[Seaside] Rails and Seaside

Cees De Groot cdegroot at gmail.com
Sat Jan 7 01:06:42 CET 2006

Wow, what a thread.

On the blog: the guy is right, of course. He notes that Seaside has a
higher S/N ratio but he also notes that most programmers out there are
a bit rusty, inflexible, and unlikely to make easy shifts.

That's the very reason I haven't learned Lisp yet :-).

On CSS: I agree 100% with Avi. It's a pity that I'm still developing
my latest in CSS, but it's a typical example (url's in a couple of
weeks when the site is live).

I generate ugly HTML (with VAST WebConnect, there really is no choice
there ;-)), with at best validation javascript. The site is accessed
through a CGI forwarder. Which means that I hand the designers:
- the contents of /cgi-bin
- the url in /cgi-bin that starts the app
- a promise to include /style/global.css in every page
- a promise to  include /style/<pagename>.css in every page
- a promise to  include /js/<pagename>.js in every page
The latter two files are optional, it's a bit ugly but browsers don't
complain about missing files Of course, a round of 'touch' commands
could be used as well. In any case, I don't bother with any static
files, they can set it up and even use whatever webserver they want
(this particular bunch seems to insist on IIS).

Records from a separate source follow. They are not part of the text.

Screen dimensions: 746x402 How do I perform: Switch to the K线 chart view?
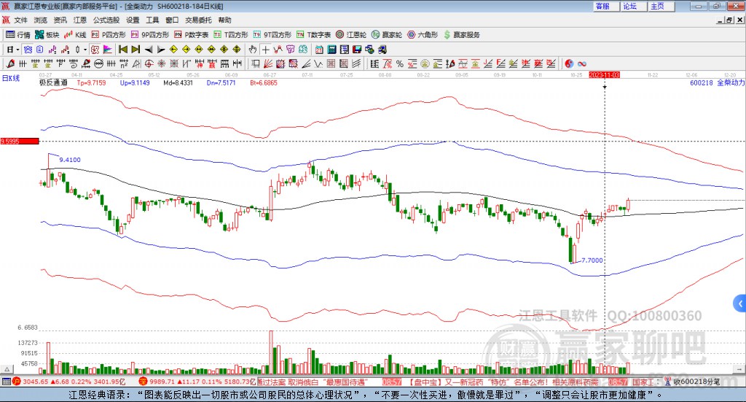tap(76, 34)
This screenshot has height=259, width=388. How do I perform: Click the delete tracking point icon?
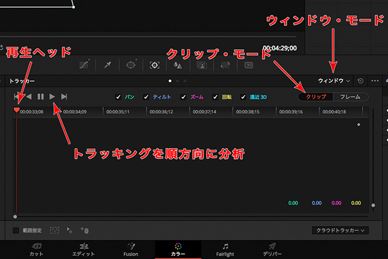pos(85,230)
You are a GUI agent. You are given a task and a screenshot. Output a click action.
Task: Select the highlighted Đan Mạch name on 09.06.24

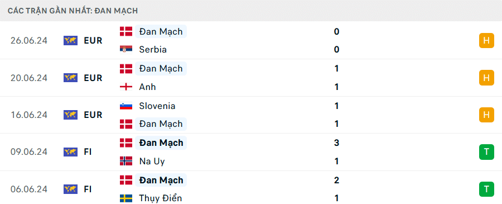[x=161, y=143]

The idea is that my adorned (classes and ids all over the place) HTML
can be layed out by default by a global css script. It was a first for
them, but I handed them a sample script based on a static html design
(created in, err, 2.5 hours - and that's mostly because I'm lousy at
CSS) and they worked from there, producing two completely differently
looking sites in a couple of days (the idea is that this site is
marketed to various demographic segments, each gets its own
look&feel). If they want to get groovy, they can override stuff on a
per-page basis by providing a page-specific css file (used to do
button image replacement - in a wizard-style screen, when the "next"
button needs to be labeled, say, "order now" in the last screen, for

And today they found out why I insisted on offering them javascript
hooks as well, they got the idea to replace some header stuff with
flash using javascript :-)

The designers have near total freedom (granted, css can be a bit
harder than old school webdesign, but only a bit), and I can purely
concentrate on business logic. This really works, and to an extent
that goes beyond anything that I've ever accomplished or seen with
templates. That's a very real advantage, both technical and
business-wise, and should not be ignored.